Extract everything from the line containing "Task: Click the gray" down to the line containing "Where should I", including both of those lines, and repeat it word for word.

◆ **Data for processing**
################

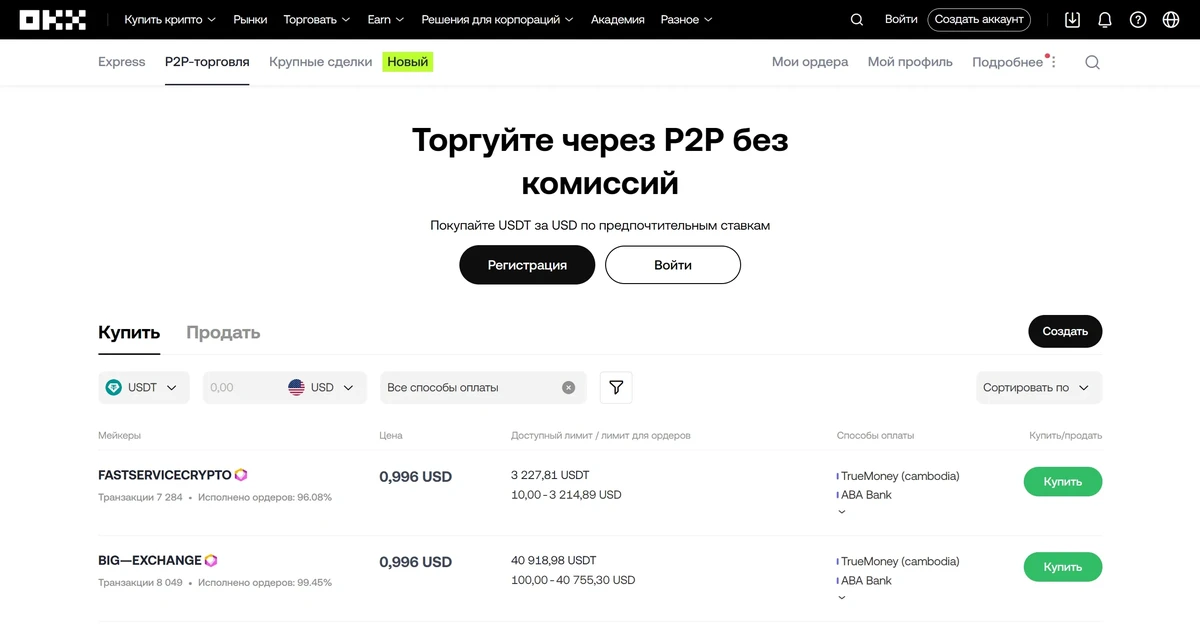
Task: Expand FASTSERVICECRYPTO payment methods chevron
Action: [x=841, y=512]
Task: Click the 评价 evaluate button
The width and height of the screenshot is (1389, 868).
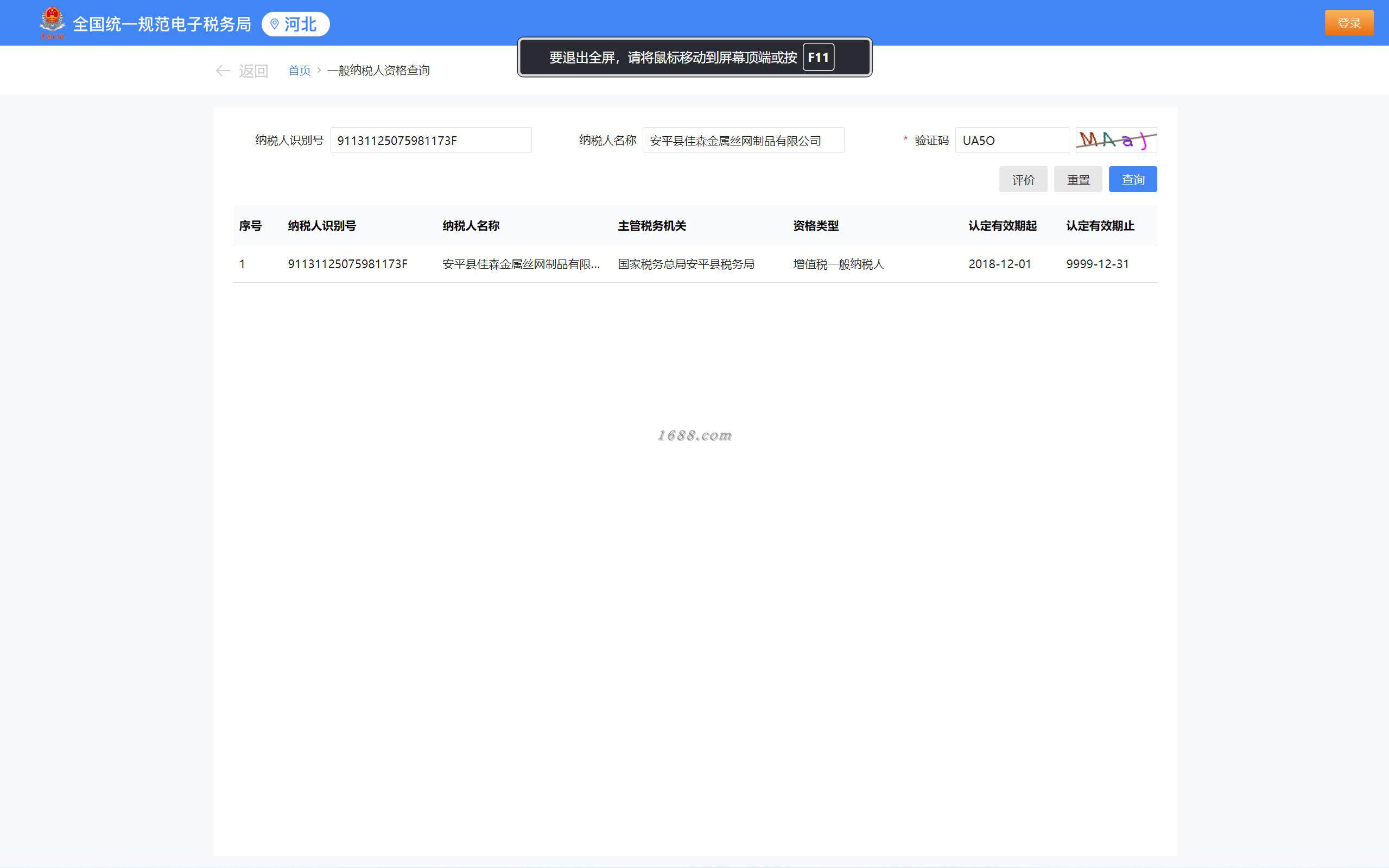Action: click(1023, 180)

################

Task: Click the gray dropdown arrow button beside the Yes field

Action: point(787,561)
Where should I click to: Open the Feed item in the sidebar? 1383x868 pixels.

################

◆ **Written answer**
Task: Click the gray dropdown arrow button beside the Yes field

Action: point(787,561)
Where should I click to: Open the Feed item in the sidebar? 1383x868 pixels.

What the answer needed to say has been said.